News
| Apr 22, 2021

Tufton, CMO urge importance of take up for second vaccine dose

Juanique Tennant

Juanique Tennant / Our Today

Reading Time: 2 minutes
Health Minister Dr Christopher Tufton sitting alongside Chief Medical Officer Jacquiline Bisasor-McKenzie during the ministry’s weekly COVID Conversations. (Photo: JIS)

With the COVID-19 vaccine second dose dates quickly approaching for health professionals and other members of the first priority group who were vaccinated in March, the Ministry of Health and Wellness is reiterating the importance of vaccine take-up by individuals who have received their first dose to ensure the vaccine’s efficacy.

Addressing Parliament on Wednesday (April 21), Minister of Health and Wellness Dr Christopher Tufton said that, while he would not be going into the clinical explanations as to why receiving the second dose of the vaccination is a necessity, “it is important that once you have gotten one, you get the second”.

This, however, was not the first occasion during which Tufton relayed the importance of receiving the second vaccine dose.

“You lose significant protection over time if you only take one dose.”
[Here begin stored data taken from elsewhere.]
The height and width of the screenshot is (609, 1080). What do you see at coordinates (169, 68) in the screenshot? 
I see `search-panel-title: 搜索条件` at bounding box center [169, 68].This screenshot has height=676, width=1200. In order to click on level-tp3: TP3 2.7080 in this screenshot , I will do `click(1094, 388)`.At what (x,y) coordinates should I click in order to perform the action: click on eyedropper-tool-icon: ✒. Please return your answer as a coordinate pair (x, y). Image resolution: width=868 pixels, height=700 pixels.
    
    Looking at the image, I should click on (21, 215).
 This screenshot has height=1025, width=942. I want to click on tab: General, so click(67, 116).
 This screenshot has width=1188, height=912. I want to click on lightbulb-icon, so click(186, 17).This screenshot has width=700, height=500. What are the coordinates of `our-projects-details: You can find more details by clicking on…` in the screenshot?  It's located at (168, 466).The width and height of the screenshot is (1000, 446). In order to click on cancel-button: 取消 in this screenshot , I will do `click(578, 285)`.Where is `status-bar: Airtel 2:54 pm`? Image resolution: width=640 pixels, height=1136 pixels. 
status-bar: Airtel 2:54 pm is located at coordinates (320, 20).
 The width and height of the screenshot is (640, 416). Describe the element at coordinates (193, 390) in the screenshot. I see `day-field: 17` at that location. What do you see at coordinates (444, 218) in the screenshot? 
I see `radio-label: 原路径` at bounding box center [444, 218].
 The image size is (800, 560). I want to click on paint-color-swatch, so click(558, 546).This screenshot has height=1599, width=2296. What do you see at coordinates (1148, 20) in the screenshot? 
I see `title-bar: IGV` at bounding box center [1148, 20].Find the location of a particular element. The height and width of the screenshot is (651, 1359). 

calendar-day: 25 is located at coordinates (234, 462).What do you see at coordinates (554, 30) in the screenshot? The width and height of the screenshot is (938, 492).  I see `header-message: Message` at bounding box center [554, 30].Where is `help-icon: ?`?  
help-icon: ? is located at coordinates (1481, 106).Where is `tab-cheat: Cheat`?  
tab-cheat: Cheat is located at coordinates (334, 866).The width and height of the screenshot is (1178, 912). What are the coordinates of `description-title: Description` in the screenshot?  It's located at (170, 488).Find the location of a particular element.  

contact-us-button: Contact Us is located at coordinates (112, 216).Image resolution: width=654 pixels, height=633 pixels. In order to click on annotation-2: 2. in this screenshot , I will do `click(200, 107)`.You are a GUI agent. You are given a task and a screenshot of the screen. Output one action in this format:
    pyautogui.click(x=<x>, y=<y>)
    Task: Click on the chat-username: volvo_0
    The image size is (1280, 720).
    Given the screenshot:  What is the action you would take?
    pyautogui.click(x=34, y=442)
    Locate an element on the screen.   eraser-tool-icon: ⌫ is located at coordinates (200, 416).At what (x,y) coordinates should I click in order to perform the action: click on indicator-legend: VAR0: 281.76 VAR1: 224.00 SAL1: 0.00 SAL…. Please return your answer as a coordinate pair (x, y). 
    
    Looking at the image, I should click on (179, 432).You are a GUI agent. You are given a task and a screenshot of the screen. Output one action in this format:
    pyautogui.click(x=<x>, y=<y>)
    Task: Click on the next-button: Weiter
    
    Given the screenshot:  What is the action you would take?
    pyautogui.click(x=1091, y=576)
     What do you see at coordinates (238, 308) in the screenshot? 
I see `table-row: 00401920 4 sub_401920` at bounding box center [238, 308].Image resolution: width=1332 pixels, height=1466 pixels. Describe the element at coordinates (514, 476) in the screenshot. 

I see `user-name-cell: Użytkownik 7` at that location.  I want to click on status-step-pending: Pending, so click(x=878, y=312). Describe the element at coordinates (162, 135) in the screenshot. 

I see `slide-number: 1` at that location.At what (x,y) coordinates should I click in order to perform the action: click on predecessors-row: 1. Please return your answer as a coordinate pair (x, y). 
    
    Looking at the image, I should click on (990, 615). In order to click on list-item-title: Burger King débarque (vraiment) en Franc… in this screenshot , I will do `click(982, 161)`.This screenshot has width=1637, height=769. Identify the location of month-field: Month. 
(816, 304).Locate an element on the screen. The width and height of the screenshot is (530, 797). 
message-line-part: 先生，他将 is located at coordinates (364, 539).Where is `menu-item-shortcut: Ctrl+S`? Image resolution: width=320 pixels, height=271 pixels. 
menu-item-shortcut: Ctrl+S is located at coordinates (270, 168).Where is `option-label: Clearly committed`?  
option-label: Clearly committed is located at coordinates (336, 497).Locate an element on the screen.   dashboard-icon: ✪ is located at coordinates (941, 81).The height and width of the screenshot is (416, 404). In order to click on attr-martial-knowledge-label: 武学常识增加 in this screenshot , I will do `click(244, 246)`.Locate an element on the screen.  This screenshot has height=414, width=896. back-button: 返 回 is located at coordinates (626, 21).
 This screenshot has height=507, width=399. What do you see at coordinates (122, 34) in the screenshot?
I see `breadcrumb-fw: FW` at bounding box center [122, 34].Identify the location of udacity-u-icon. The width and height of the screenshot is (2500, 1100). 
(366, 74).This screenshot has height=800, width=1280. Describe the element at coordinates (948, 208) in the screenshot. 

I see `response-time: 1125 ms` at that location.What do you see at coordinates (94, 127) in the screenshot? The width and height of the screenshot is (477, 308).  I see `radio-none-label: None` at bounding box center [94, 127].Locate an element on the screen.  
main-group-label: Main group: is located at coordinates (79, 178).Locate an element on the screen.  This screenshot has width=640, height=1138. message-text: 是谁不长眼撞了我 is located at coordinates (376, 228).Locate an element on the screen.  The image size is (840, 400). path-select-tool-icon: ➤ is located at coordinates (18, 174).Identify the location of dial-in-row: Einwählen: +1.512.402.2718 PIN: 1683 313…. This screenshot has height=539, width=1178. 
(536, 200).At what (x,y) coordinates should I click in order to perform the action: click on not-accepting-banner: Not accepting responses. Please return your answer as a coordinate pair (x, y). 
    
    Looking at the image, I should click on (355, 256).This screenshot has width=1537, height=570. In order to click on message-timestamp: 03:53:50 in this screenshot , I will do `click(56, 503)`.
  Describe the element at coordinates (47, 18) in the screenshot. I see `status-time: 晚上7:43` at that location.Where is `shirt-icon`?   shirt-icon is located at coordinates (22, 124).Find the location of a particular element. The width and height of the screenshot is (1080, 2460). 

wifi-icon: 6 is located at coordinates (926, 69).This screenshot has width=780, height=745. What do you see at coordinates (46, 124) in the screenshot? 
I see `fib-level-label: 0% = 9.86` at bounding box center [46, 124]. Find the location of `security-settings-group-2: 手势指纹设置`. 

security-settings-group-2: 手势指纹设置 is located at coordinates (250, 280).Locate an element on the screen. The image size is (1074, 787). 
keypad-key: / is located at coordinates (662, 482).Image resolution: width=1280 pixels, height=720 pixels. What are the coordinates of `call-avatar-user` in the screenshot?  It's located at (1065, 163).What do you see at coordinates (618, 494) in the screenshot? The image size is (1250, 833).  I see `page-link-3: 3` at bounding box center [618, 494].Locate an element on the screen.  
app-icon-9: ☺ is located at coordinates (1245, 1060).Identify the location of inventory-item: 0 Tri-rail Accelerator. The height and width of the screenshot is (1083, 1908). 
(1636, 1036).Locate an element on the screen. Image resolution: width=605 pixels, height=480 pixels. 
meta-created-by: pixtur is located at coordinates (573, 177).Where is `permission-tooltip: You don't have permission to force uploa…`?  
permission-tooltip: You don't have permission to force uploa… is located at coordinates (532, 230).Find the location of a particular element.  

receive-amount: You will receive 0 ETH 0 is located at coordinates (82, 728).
Dr Christopher Tufton, Minister of Health and Wellness

During the most recently held COVID Conversations on Wednesday (April 14), Tufton said that “you lose significant protection over time, if you only take one dose”.

He added that, “you become as vulnerable as you are, or almost, in three, four, five months if the second dose is not applied. To achieve the full protection you need the second dose”.

On a similar note, Chief Medical Officer Dr Jacquiline Bisasor McKenzie, outlined that, “the vaccine consists of two doses. (As a result) you are only considered to be fully vaccinated 14 days or thereabouts after your second dose”.

The CMO also argued, that “the protection against COVID-19 increases after the first dose and it is best after receiving the second dose at approximately eight to 12 weeks after the first dose”.

On the matter of vaccine efficacy, Bisasor-McKenzie noted that, “after you’ve taken the first dose, the protection that you get, this 70-odd per cent efficacy rate, actually decreases over time and what some new studies are showing… is that after 90 to 120 days, you’re getting as low as 31 per cent efficacy rate. So there is a considerable decrease in the protection that is afforded if you do not get the second dose of the vaccine”.

Given this information, Tufton is appealing to persons who have received their first dose to be “brave and bold” and make that commitment to receiving the second dose.

Second dose vaccinations for individuals among the first batch to be inoculated in March are set to begin during the first week of May.